I kicked off the first week of my 16-week Boston Marathon training cycle last week, and I got straight to work with one good workout and a good chunk of my long run at goal marathon pace.
The conclusion after week one: You sure can lose fitness fast.
Both the workout and the long run were HARD. Right now, I’m choosing to believe that is because I’m jumping right back in after five solid weeks of nothing but easy running, but if it remains this hard, I might be forced to reassess my goals later.
First, a look at the week:
As you can see, I kicked this off in a big way with 10 miles at general aerobic pace (faster than easy, just a smidge slower than long run-pace, or generally about 7:50-8:10 for me). I ended up averaging 7:53, so on the faster end of things.
Monday night, I got a surprise in the mail:
I finally got my age-group award for the Staten Island Half Marathon! This was my first AG award since moving up to the more competitive 25-29 age group, so I’m quite proud.
Anyway, I followed my long Monday kickoff run on Tuesday with some easy, heart rate-based miles, during which—I have to admit—my plantar fascia wasn’t feeling great. I’m still focusing on that.
I planned ahead to ensure I wouldn’t have to run or workout on Wednesday morning, because on Tuesday night, I took my boyfriend out to Peter Luger for a birthday feast.

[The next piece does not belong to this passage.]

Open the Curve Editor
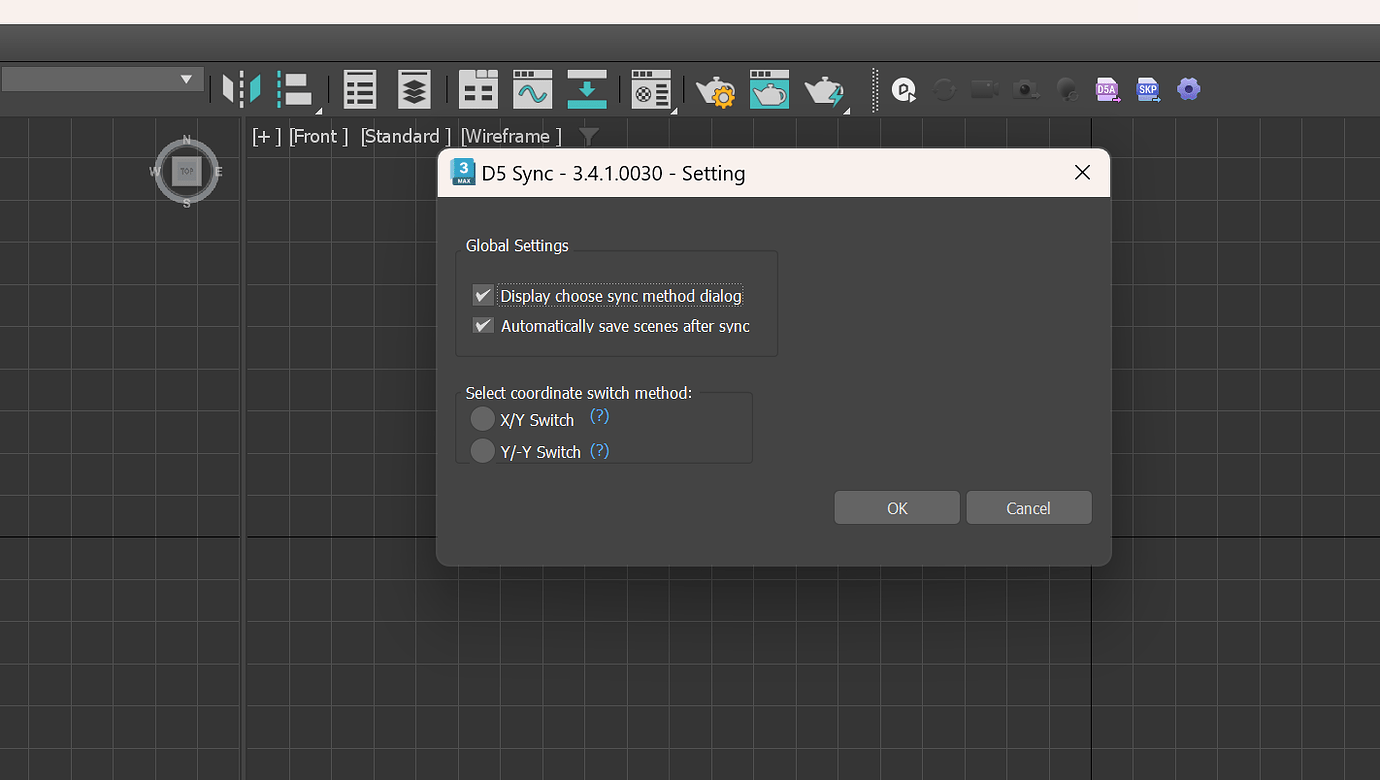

Peter Luger is a 128-year-old steakhouse under the Williamsburg Bridge. It is a New York City institution, and it was delicious. I also don’t think I’ve ever eaten so much red meat in one sitting in my life. The waiter shamed us into finishing.
“I don’t serve dessert until every piece is gone,” he said.

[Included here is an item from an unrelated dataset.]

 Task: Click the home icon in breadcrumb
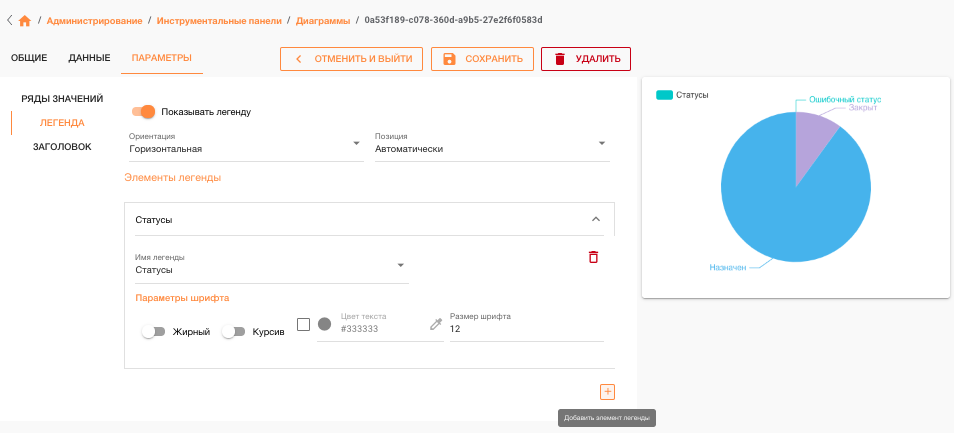(x=24, y=21)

Anyway, after all that steak, I knew I wouldn’t be up for a workout in the morning, but I couldn’t very well do nothing, so I went hard at my first spin class in three months. I went to FlyWheel, and for all you FlyWheel fans out there, I finished with 296 on the Torq Board, which is pretty good for me, considering I have only broken 300 five times before. And I sure did feel it. My heart rate averaged 168 bpm and maxed out at 186 bpm—about 95% of my max!
But Thursday morning, I quickly come to regret that spin class…It probably wasn’t the smartest idea in the world to do my first spin class in months just 12 hours before my first run faster than marathon pace in seven weeks.

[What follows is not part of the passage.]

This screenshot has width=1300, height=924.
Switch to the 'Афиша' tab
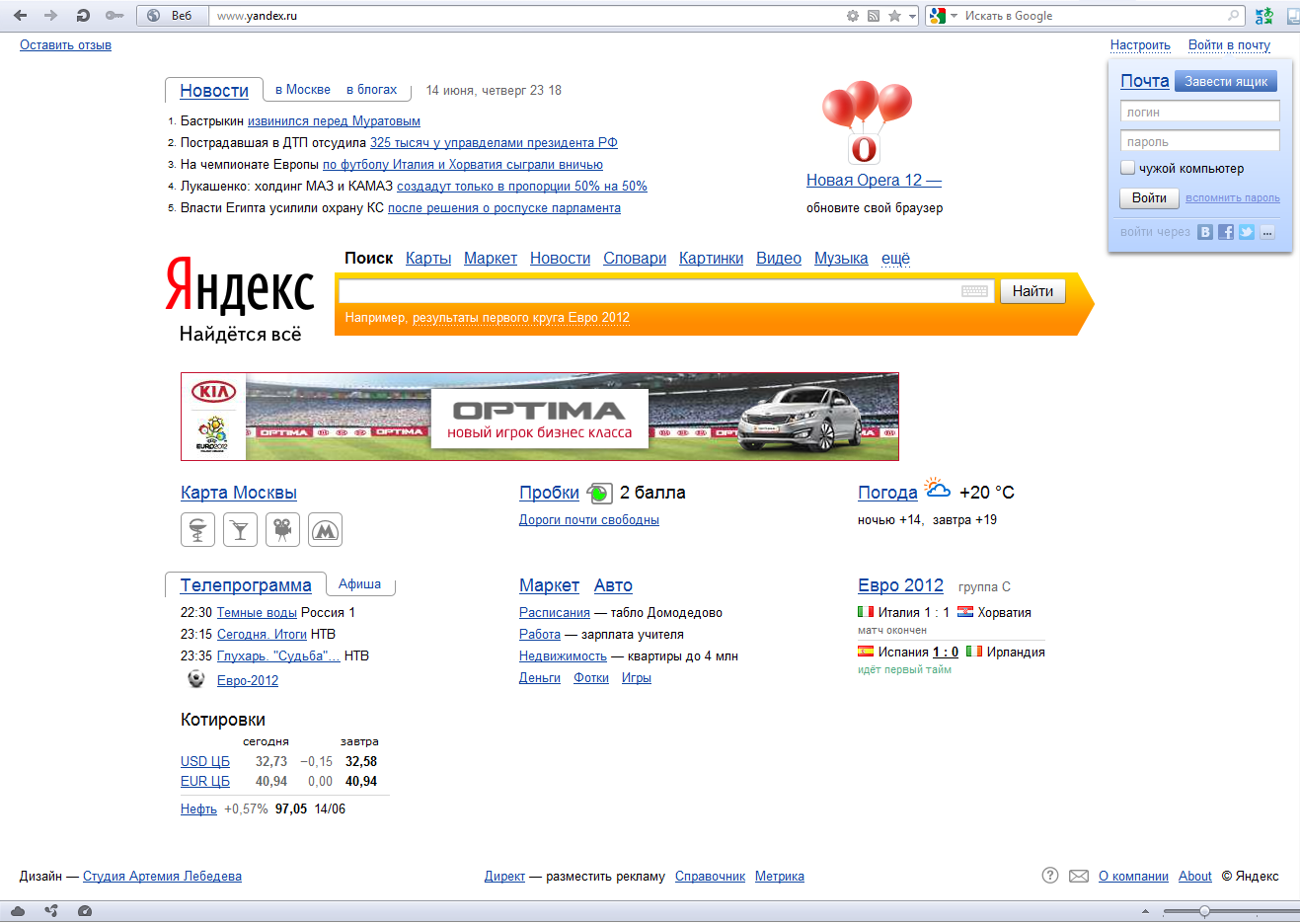pos(359,584)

The goal on Thursday was to run 8 miles total with the middle four miles at 15k to half marathon pace (roughly 6:25 to 6:33). In reality I clocked in: 6:34 – 6:31 – 6:35 – 6:36. And that felt impossible. There is no way I could have held that pace for another 5.3 miles, let alone another 9.1 miles!
I tried to channel Taylor and shake it off on Friday with a recovery run before heading into the weekend and the long run. I woke up on Saturday to the coldest weather of the season by far. I ran 5 easy miles solo into Manhattan to meet up with my running team, and then, after one easy mile with some friends, picked it up for 8 miles at goal marathon pace. And those miles nearly did me in. I probably shouldn’t have done them on the route we ran, which included two huge bridges. I think it was a bit much so early in the cycle.
Anyway, here is how it shook out:
That last full mile was up the Williamsburg Bridge from the Brooklyn side, which is quite steep. I’m just happy I survived. And after making it to the top, I decided I just had to finish the run hammering it down the other side to start conditioning my quads for Boston.
I averaged 6:58, which overall wasn’t bad, since I wanted to stick to 6:55-7:00. My heart rate, however, was….not good. It was WAY too high during that marathon-pace segment.
Here’s to hoping things get better from here!
Total Mileage: 47
Average pace: 7:45
Do you find the first week of training to be really hard? How long does it take you to get into the grove? Do you have any week one rituals?